UV22 dithering - Low or high? when?

I was wondering about UV22 dithering - and his option of low or high dither…

When is recommendable to use low and when high?

Somewhere on this forum forum and a few years back it was explained.

I did not use this option for years now, only when dithering (going from 48 Khz to 44.1 Khz for example or the other way round).
I think it High is an algorythm that leaves more high frequiencies intact, the low should give a little bit darker sound if I recall it correct.

Very briefly, dithering is used to smooth out the digital chatter on the very lowest level audio material, such as reverb tails. It works by adding a tiny bit of random noise to the signal to stop it jumping around at those very low levels. It has nothing to do with tonality of the music. I would guess that low and high are references to the amount of the dithering noise added to the music signal.

Unless you are recording at incredibly low levels in a perfectly silent space and deliberately monitoring the tails very loudly, you will notice no difference because the dynamic range of DAWs is so huge. That’s the range between lowest and highest possible sound level.

Dithering should generally only be applied in the last stage of a recording, such as a mastering process.I don’t know about an advantage of using it as part of changing sampling frequency. I expect someone else will chip in with that info.

Dithering is applied to avoid distortion when lowering bit depth, e.g. 24 bit to 16 bit, not lowering the frequency rate.

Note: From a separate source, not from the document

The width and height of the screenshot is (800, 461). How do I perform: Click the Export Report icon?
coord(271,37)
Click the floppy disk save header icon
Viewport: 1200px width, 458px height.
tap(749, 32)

Rather than predictably rounding up or down in a repeating pattern, it is possible to round up or down in a random pattern.

Over the long haul this will result in a quantization error that is random — or noise. This “noise” result is less offensive to the ear than the determinable distortion that would result otherwise.

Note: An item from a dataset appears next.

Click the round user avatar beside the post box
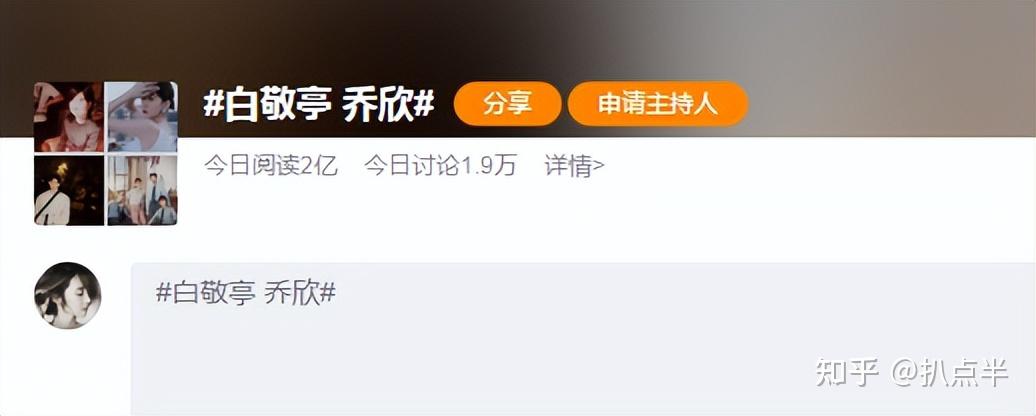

Full information here: Dither - Wikipedia

Hello again guys! thanks for the reply but what I mean whit my question, is about the options in the plugin which have two types of dithering besides 24, 16 and son on, it have also: (Hi and Lo) options

and my wonder is, when is good to use HI, and when LO?

Information about the options is available here: UV22HR

It looks like lo trades more distortion for less noise, and hi does the opposite.

Remember that all of this concerns noise and distortion at very low volume levels, so you won’t hear the difference at 16 bit unless you greatly raise the volume.